Runners often neglect their hamstrings, only giving attention when injuries strike. Hamstring problems typically stem from muscle weakness, whether the muscles are long and weak or short and tight. Imbalances with overpowering quadriceps can also contribute to the risk of injury. Comprising three muscles running down the back of your thigh, hamstrings play a crucial role in flexing the knee and extending the hip joint. While active throughout each stride, they are particularly engaged during uphill climbs and sprints, making up around 7% of running injuries.

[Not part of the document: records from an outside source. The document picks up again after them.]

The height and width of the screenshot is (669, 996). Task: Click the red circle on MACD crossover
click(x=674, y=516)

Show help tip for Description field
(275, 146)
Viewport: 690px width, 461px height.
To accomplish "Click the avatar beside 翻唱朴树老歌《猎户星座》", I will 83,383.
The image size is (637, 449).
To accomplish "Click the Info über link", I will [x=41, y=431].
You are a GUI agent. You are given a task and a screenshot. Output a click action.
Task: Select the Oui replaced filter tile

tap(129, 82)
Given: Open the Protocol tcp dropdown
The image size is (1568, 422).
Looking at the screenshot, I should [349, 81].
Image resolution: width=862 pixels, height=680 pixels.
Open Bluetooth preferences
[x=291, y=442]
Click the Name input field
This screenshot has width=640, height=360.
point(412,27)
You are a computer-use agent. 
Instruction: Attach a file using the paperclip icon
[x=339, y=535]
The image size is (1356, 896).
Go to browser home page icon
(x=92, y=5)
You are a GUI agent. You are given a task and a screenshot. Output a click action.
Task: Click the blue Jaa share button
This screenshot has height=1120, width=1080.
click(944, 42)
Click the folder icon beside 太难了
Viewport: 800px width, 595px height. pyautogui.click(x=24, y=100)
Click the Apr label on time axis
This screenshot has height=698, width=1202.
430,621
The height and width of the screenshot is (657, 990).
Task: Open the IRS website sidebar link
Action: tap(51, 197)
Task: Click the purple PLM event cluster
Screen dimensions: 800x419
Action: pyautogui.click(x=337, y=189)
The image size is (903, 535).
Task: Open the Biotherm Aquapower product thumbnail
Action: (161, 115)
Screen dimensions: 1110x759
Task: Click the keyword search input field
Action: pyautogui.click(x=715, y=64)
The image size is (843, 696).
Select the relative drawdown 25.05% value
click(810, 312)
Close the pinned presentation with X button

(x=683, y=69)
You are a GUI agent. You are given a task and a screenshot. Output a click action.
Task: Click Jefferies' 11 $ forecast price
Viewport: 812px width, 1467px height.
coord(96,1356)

Ignoring hamstring pain can escalate into a debilitating tear, categorised as either a common hamstring strain or an overuse injury known as hamstring tendinopathy.
Hamstring Strain
An acute injury occurring during dynamic running activities such as sprinting, jumping, or abrupt stops.
Symptoms:
- Sudden pain while running
- Sharp, stabbing sensations or a snap/pop sound
- Bruising and swelling on the back of the thigh
- Possible associated back and buttock pain
- Difficulty walking in Grade 2 or 3 injuries
Management:
Acute phase:
- R.I.C.E (rest, ice, compression, elevation), and consult a physiotherapist in Leeds or surrounding areas after 48-72 hours
- Physiotherapy to promote healing and minimise scar tissue
- Massage and manual therapy to release tight structures and address underlying issues
- Exercise therapy, progressing based on tear severity
Rehabilitation:
- Strengthening pelvic and core muscles, including glutes, in conjunction with hamstrings
- Correcting muscle imbalances through exercises
- Neural mobilisation stretches
- Gradual progression to full leg strengthening exercises
Training:
- Complete rest may be advised or reduced intensity depending on injury severity
- Avoid speed and hill work
- Opt for softer surfaces like grass
- Cross-train with cycling, water running, swimming, or elliptical training
- Address contributing factors like biomechanics or leg length discrepancies
Hamstring Tendinopathy
An overuse injury affecting the muscle tendon attachment at the origin of the hamstring, deep in the buttocks.
Symptoms:
- Buttock pain
- Specific pain near the ischial tuberosity
- Chronic stiffness
- Aggravated by sitting, deep lunges, hamstring stretches, and high-speed or uphill running
- Morning stiffness followed by a pain-free period
Management:
Early stages:
- Regular icing, avoid hamstring stretching, minimise sitting, physical therapy for mobilisation and tissue healing
- Isometric exercises 2-3 times per week if painful
Rehabilitation:
- Load modification, addressing muscle imbalances
- Strengthening core, pelvis, and gluteal muscles
- Neural mobilisation stretches
- Eccentric strengthening in later stages
Prevention:
Healthy hamstrings are essential for running performance, and injuries can take months to fully recover. Prevent injuries by:
- Strengthening hamstrings, back, glutes, and core
- Maintaining good flexibility and neural mobility
- Regular massage for tissue health and early issue detection
- Wearing compression tights during or after running
- Addressing underlying back problems through physical therapy
- Incorporating eccentric strengthening exercises 2-3 times a week
- Warming up before runs
- Gradually increasing training load and intensity.